Consigna de trabajo: Escribe la continuación del fragmento sobre el ICG y el cambio climático que aparece a continuación, empezando después de su última oración.

Fragmento:

El ICG también abordaría el problema de la equidad. Los países que generan pocas emisiones, que por lo general son los más pobres y los más vulnerables a cambios climáticos que no produjeron, recibirían un pago con el cual podrían ayudar a su población a adaptarse. Si el ICG se aumenta con el tiempo, las sumas colectivas pagadas estarían cerca de los 100.000 millones de dólares por año que los países ricos les prometieron a los países pobres en la COP15 de 2009. Eso excedería con creces las sumas magras que se han puesto a disposición hasta el momento. Mejor aún, el ICG asignaría la responsabilidad por los pagos de manera viable, porque los grandes emisores suelen ser los que están en mejores condiciones de pagar.
Asimismo, el ICG no eliminaría la experimentación doméstica. Reconoce que lo que un país haga fronteras adentro es problema suyo. En lugar de imponer un impuesto al carbono políticamente impopular, un país podría imponer regulaciones prohibitivas al carbón, otro podría gravar el consumo de energía y otro podría incentivar los renovables. Cada uno traza su propio curso de acción y lo que hace el ICG es complementar cualquier incentivo moral que ya esté impulsando una acción a nivel del país.

Datos proporcionados:

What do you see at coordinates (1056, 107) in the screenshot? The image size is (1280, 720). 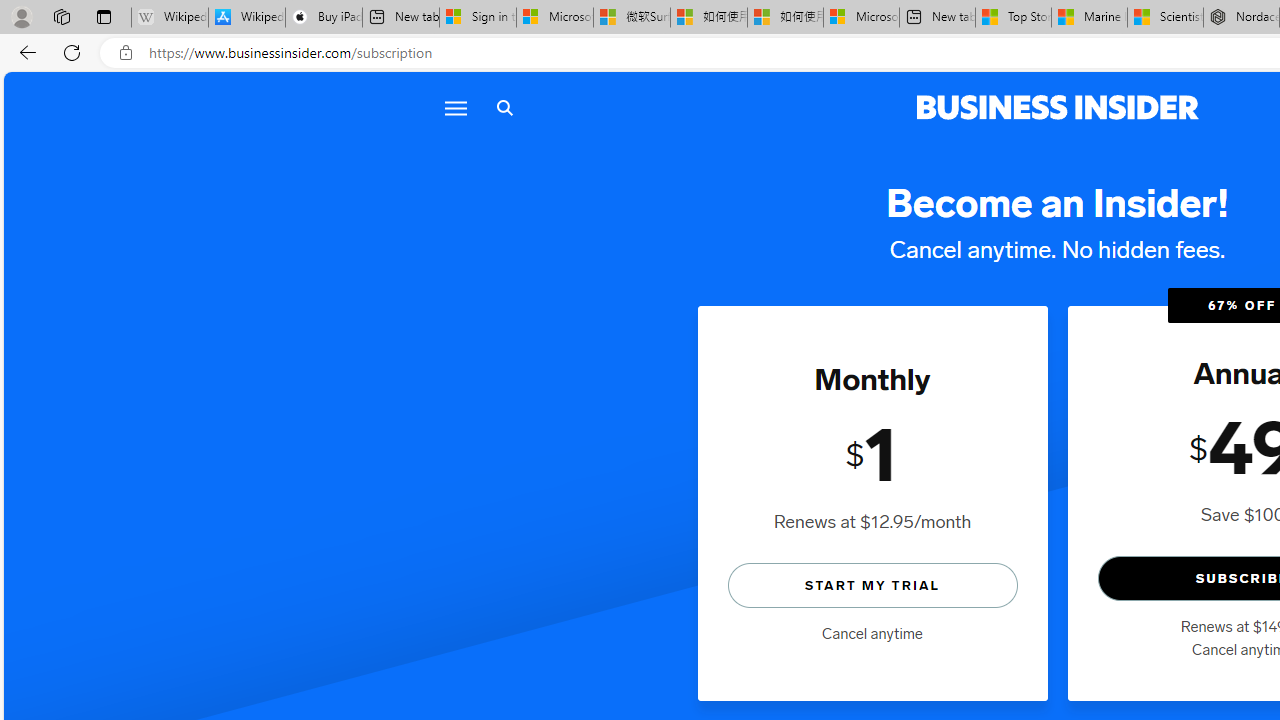 I see `'Business Insider logo'` at bounding box center [1056, 107]. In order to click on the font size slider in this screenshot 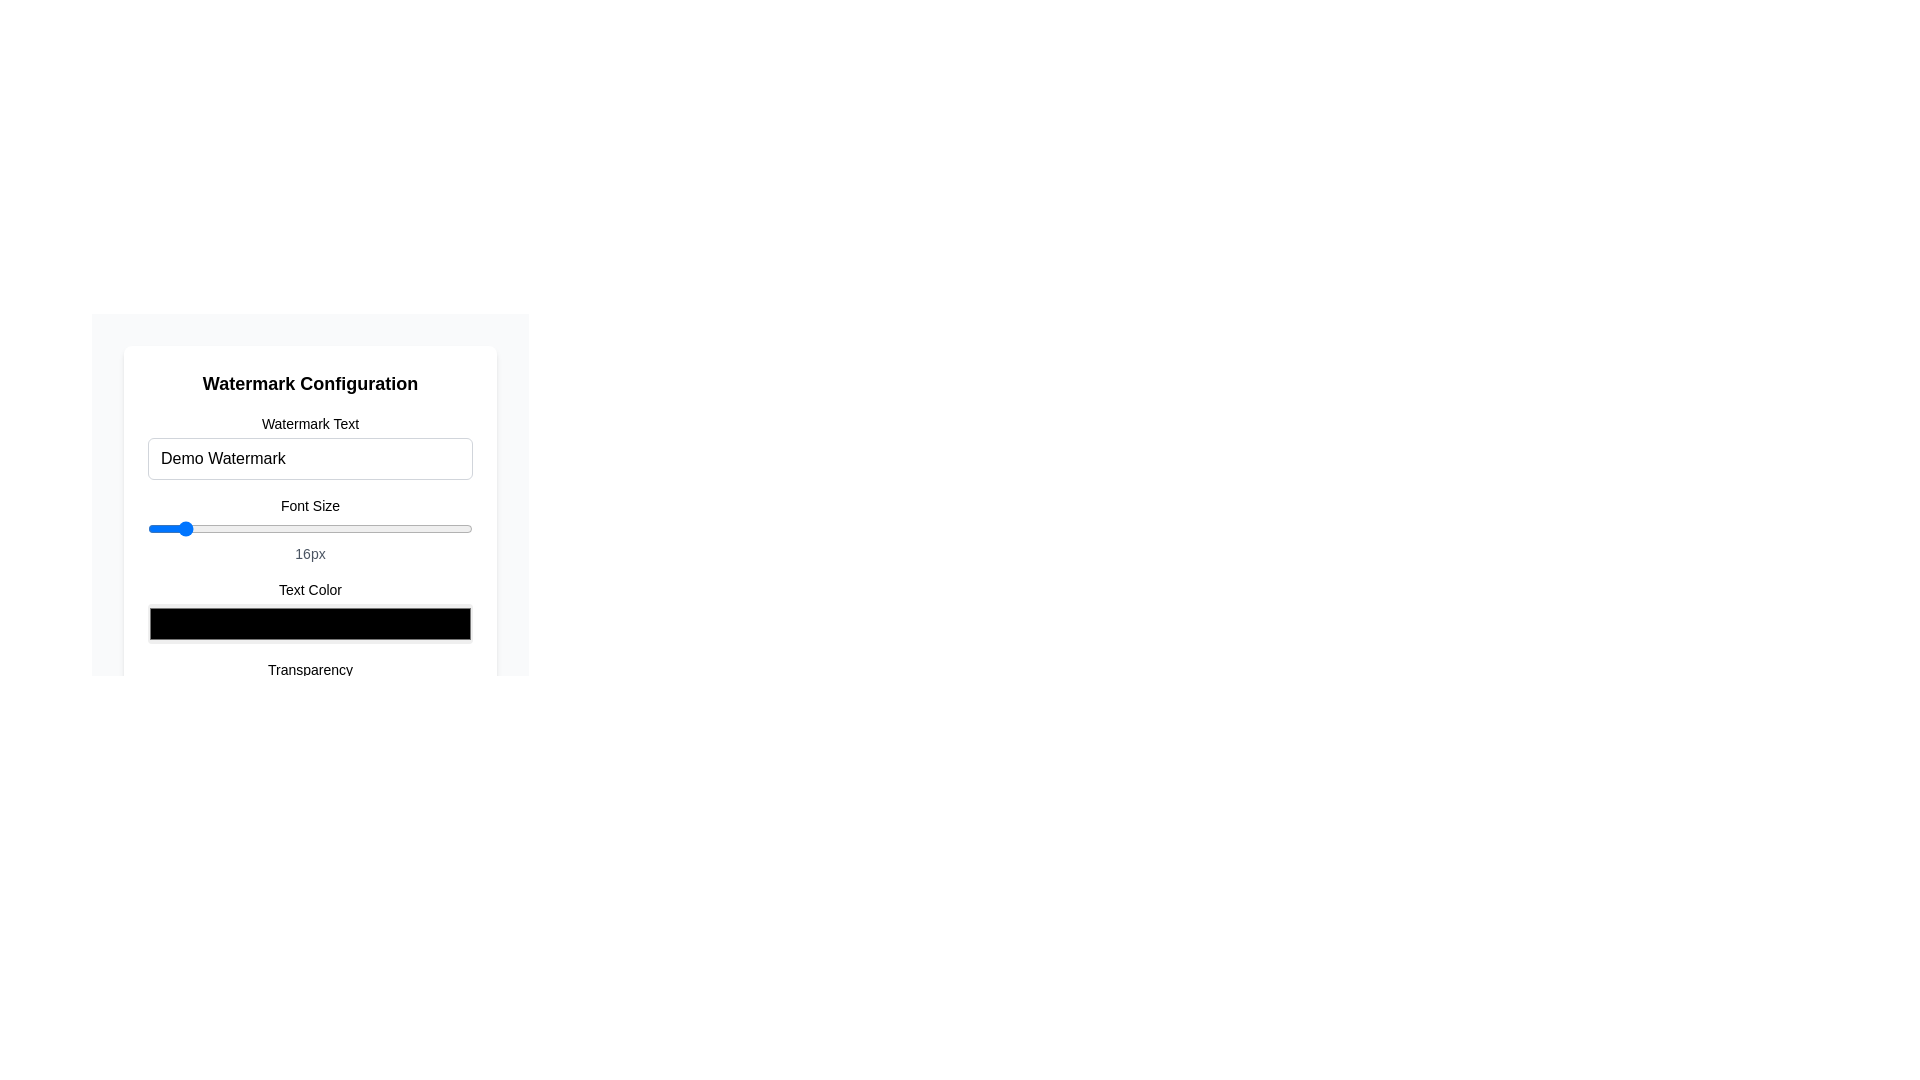, I will do `click(189, 527)`.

Problema resuelto:
La belleza del ICG es su simplicidad y su estructura de autofinanciación. Pero exigiría un ajuste en la manera en que se computan las emisiones per cápita. Lo que se consume es tan importante como la manera en que se lo produce, de modo que habrá que contabilizar la porción de las emisiones incluidas en los productos importados; éstas tendrán que sumarse al conteo de emisiones del importador y restarse del volumen de emisiones del exportador.
Por otra parte, la mayoría de los expertos consideraría que un ICG de 10 dólares es demasiado bajo. Pero el punto es empezar con poco para que el plan empiece a funcionar y luego pulir las dificultades. Después de eso, el ICG se puede aumentar fácilmente mediante un acuerdo común (o reducirse, si se produjera un avance milagroso en la tecnología de reducción de emisiones). Pero para no crear incertidumbre después de un período inicial de calibración, podrían considerarse cambios sólo cada cinco años aproximadamente.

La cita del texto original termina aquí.